In this chapter, we'll take a closer look at the mechanics of concurrency. In particular, we'll point out some of the problems associated with sharing variables among multiple goroutines, the analytical techniques for recognizing those problems, and the patterns for solving them. Finally, we'll explain some of the technical differences between goroutines and operating system threads.
- 本章中,我们要看看并发的机制。
- 特别的,我们要指出在使用多个 goroutine 时,共享变量的问题,并发问题的分析手段,以及解决他们的方法。

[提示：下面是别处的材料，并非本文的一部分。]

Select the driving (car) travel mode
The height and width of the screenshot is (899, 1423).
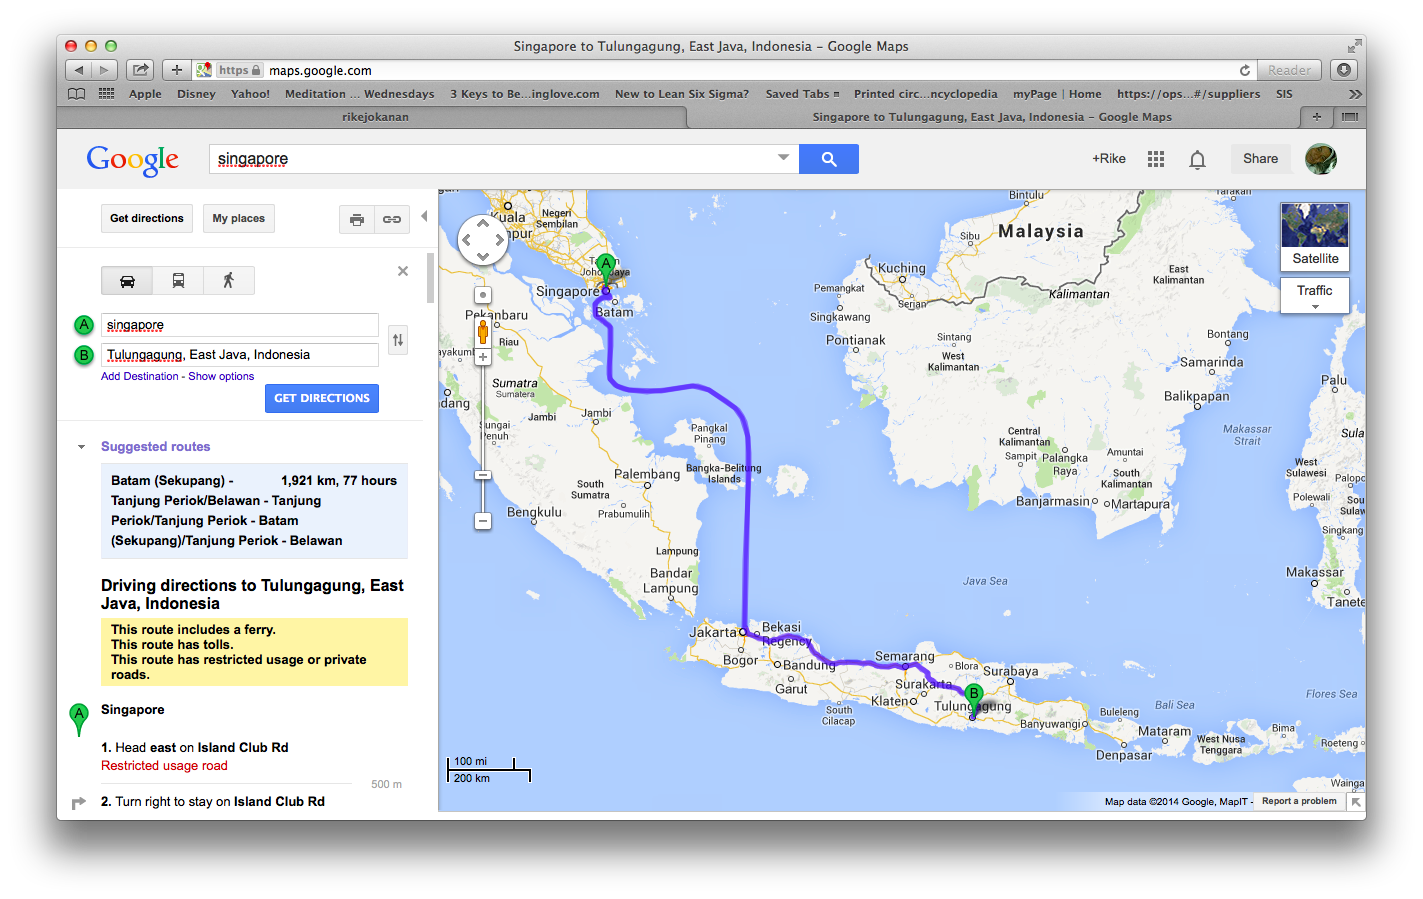[x=127, y=281]
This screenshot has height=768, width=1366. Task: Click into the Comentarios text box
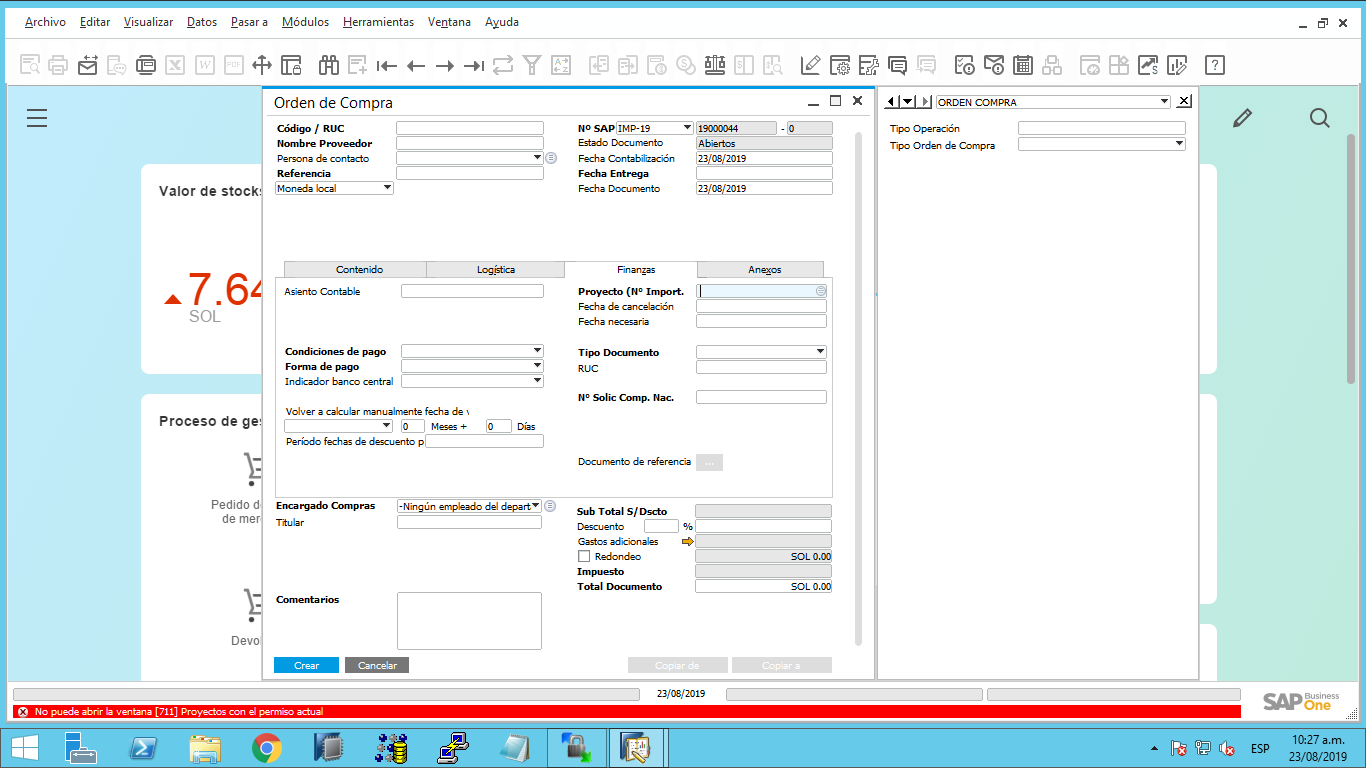click(x=469, y=620)
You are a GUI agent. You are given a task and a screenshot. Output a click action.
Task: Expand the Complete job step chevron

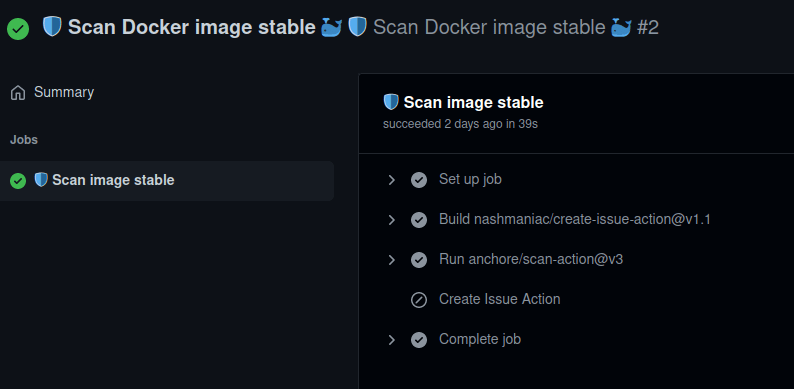[x=391, y=340]
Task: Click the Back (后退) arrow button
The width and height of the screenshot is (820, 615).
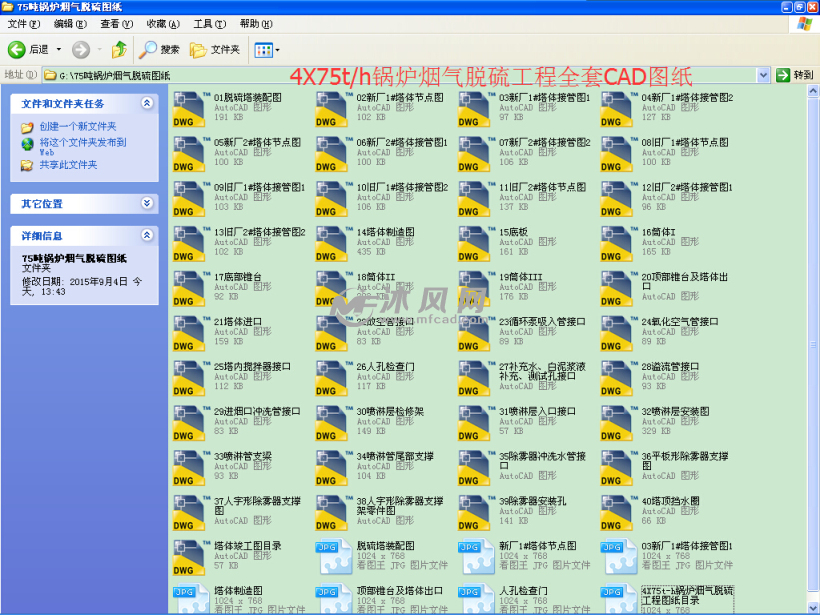Action: 17,49
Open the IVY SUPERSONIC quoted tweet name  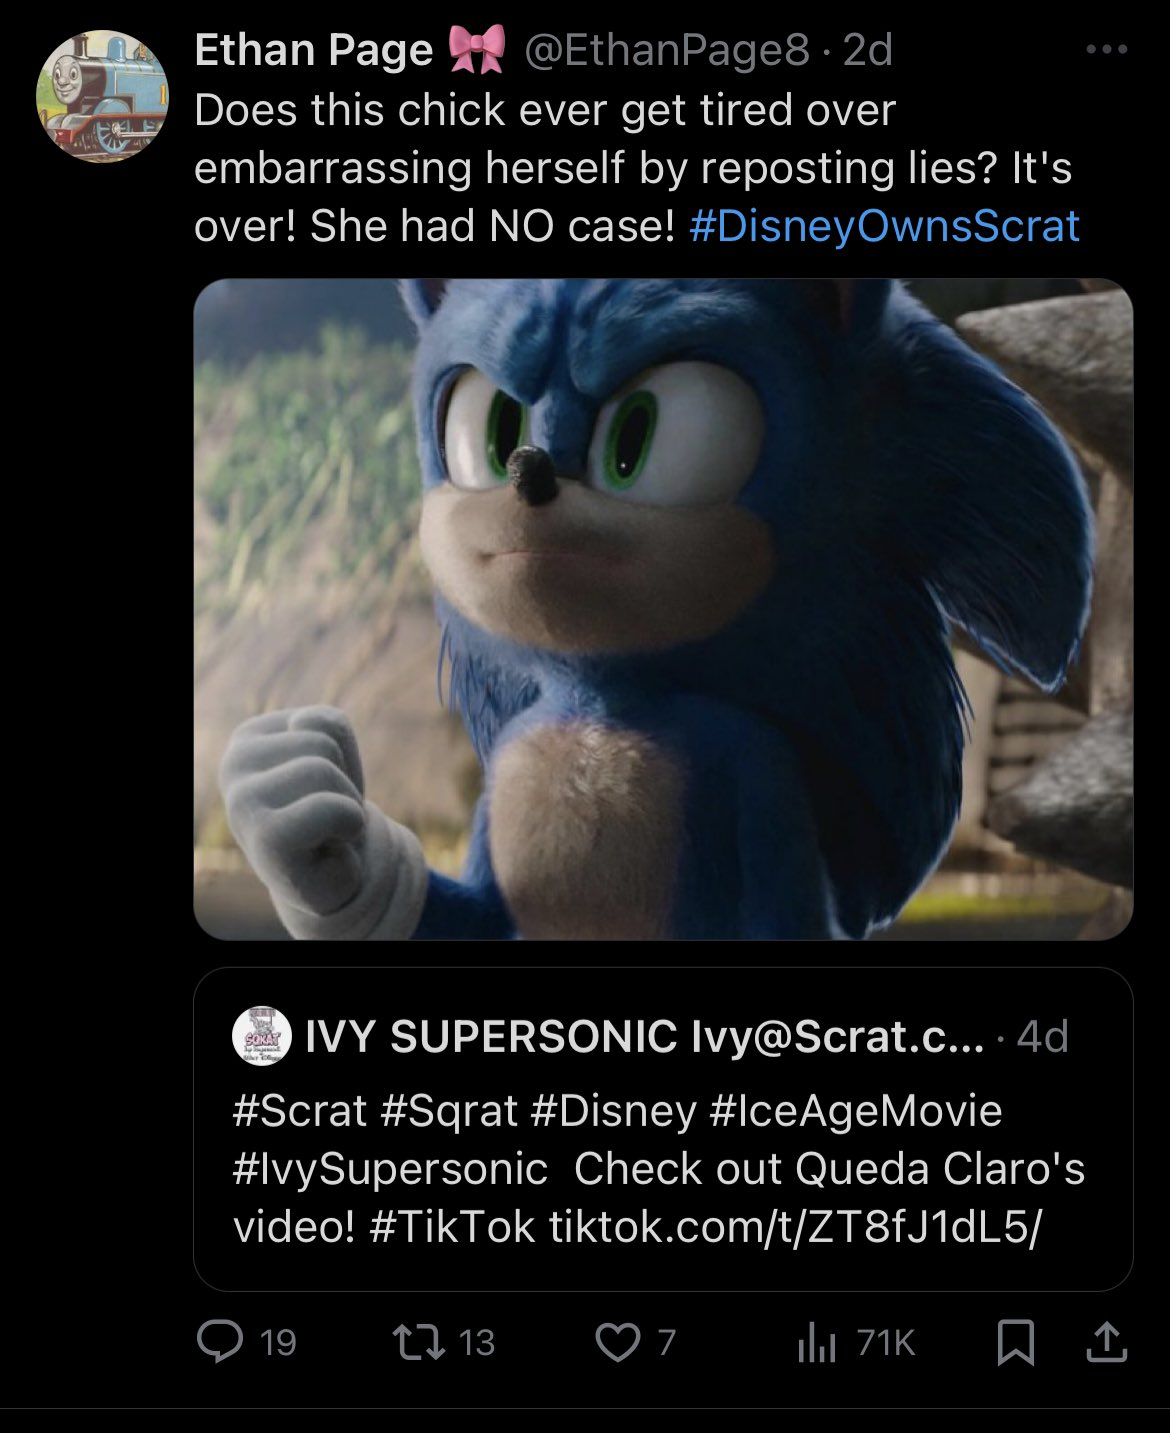(490, 1037)
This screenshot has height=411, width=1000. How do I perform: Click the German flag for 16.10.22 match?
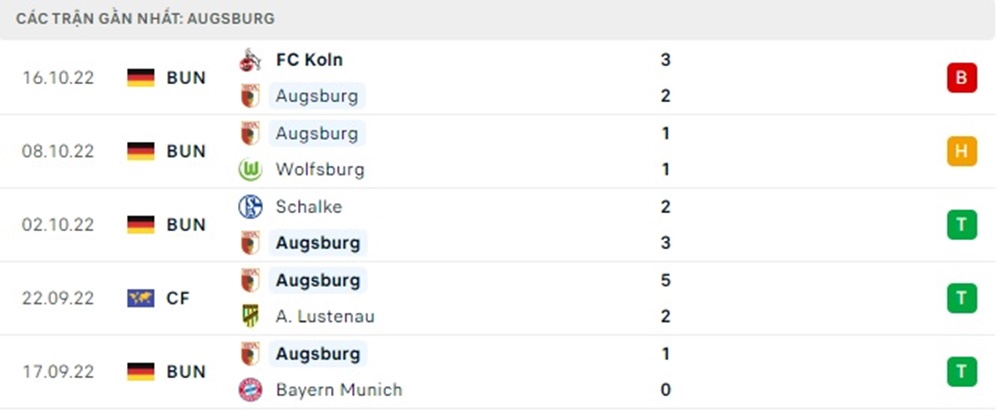click(141, 78)
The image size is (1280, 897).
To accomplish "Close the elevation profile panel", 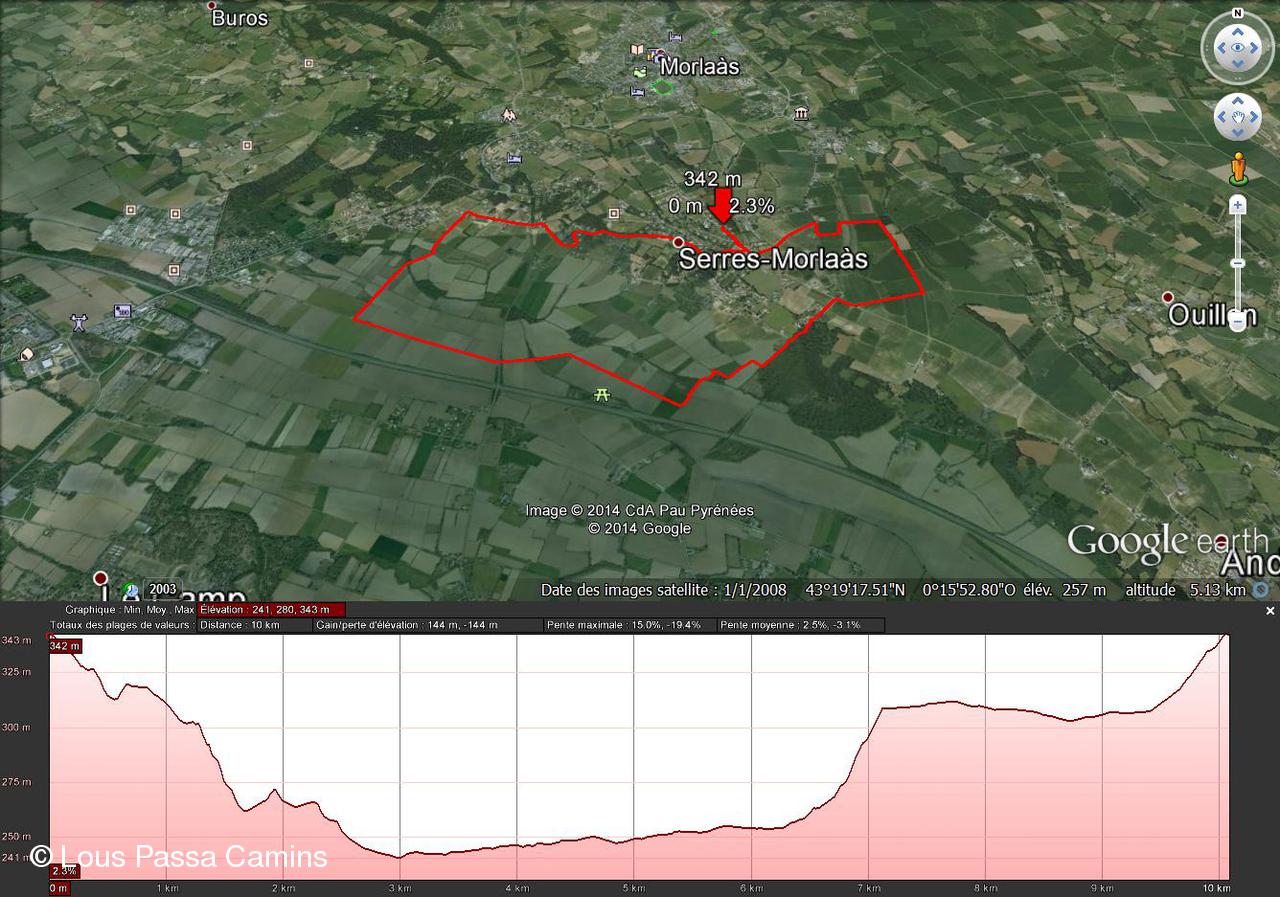I will [x=1270, y=610].
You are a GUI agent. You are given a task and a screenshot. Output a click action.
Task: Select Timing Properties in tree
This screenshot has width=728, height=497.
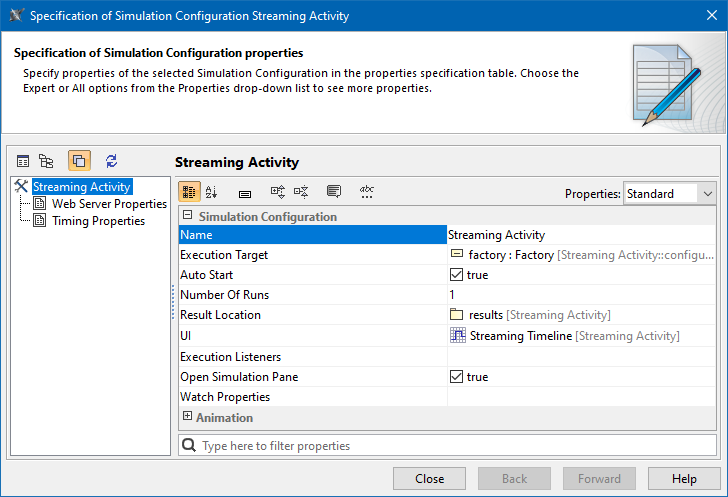97,221
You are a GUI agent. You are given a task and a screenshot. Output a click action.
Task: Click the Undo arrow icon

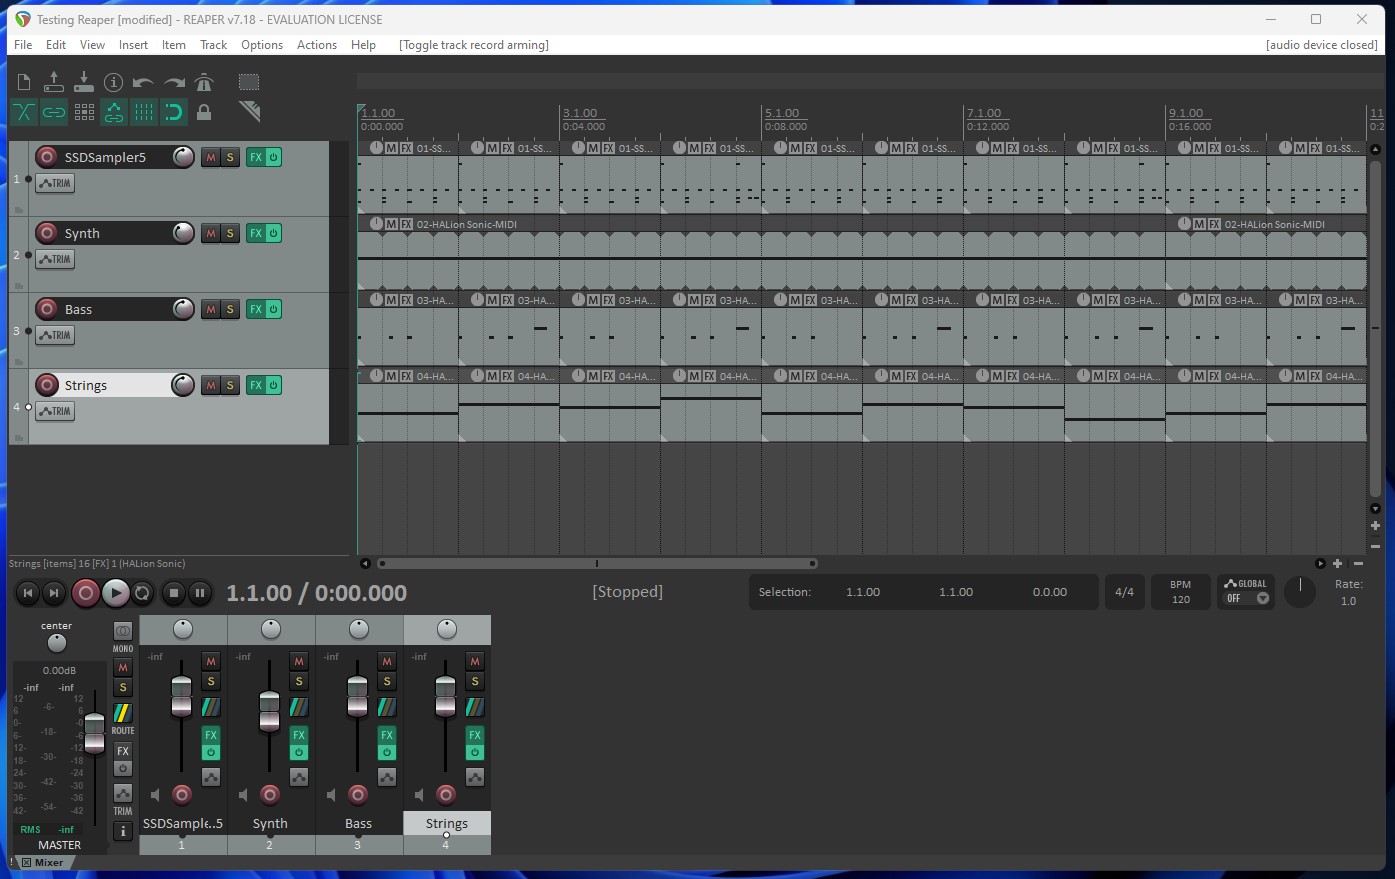[143, 82]
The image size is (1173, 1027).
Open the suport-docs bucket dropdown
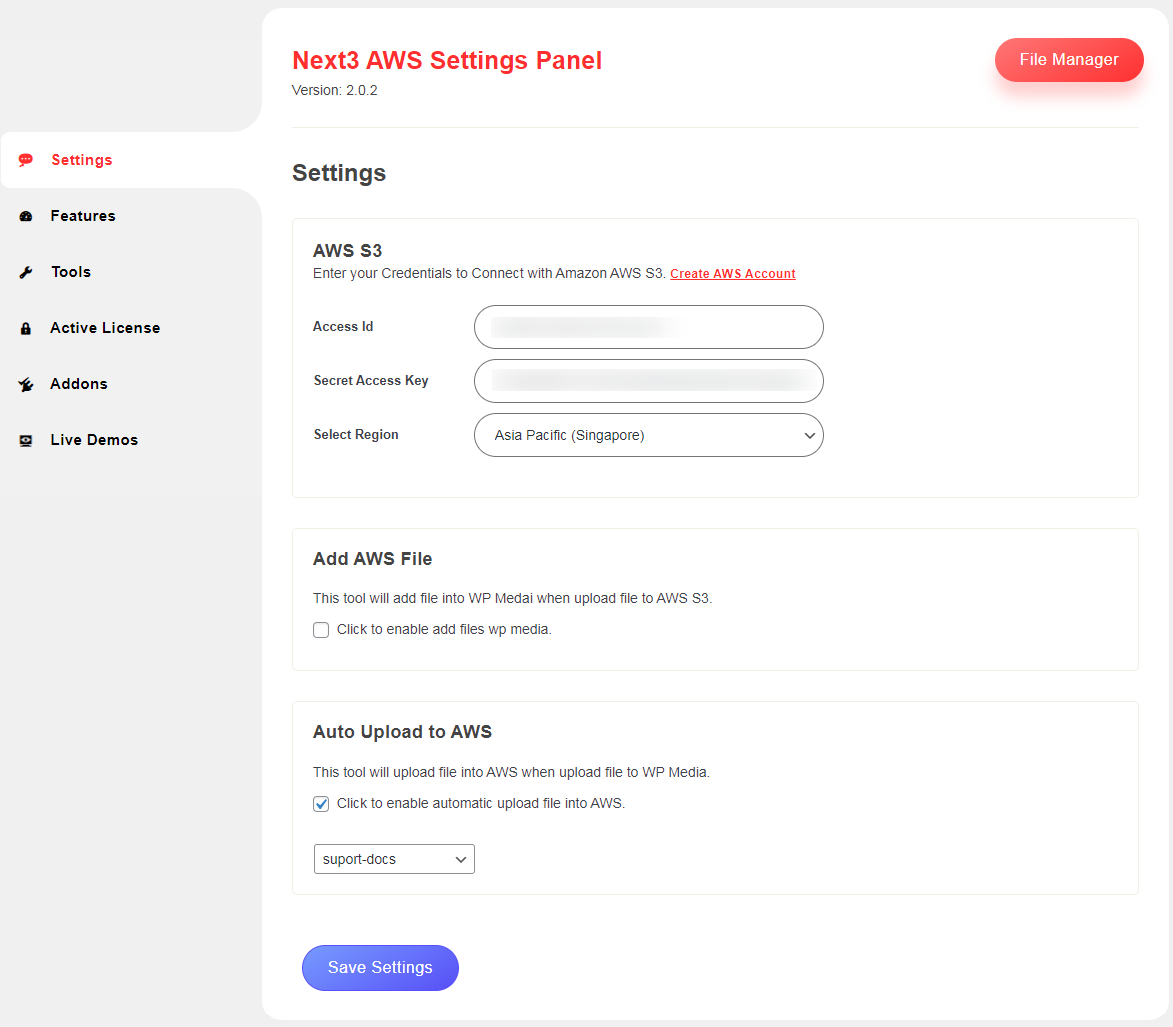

- 最终我们要解释一些 goroutines 和 操作系统线程的区别。
9.1 竞争条件
- x y 事件是并发的
当我们没有办法自信地确认一个事件是在另一个事件的前面或者后面发生的话,就说明x和y这两个事件是并发的。 - 并发安全
考虑一下,一个函数在线性程序中可以正确地工作。如果在并发的情况下,这个函数依然可以正确地工作的话,那么我们就说这个函数是并发安全的,并发安全的函数不需要额外的同步工作。我们可以把这个概念概括为一个特定类型的一些方法和操作函数,对于某个类型来说,如果其所有可访问的方法和操作都是并发安全的话,那么该类型便是并发安全的。 - 一个函数在并发调用时没法工作的原因太多了
死锁(deadlock)、活锁(livelock)、饿死(resource starvation)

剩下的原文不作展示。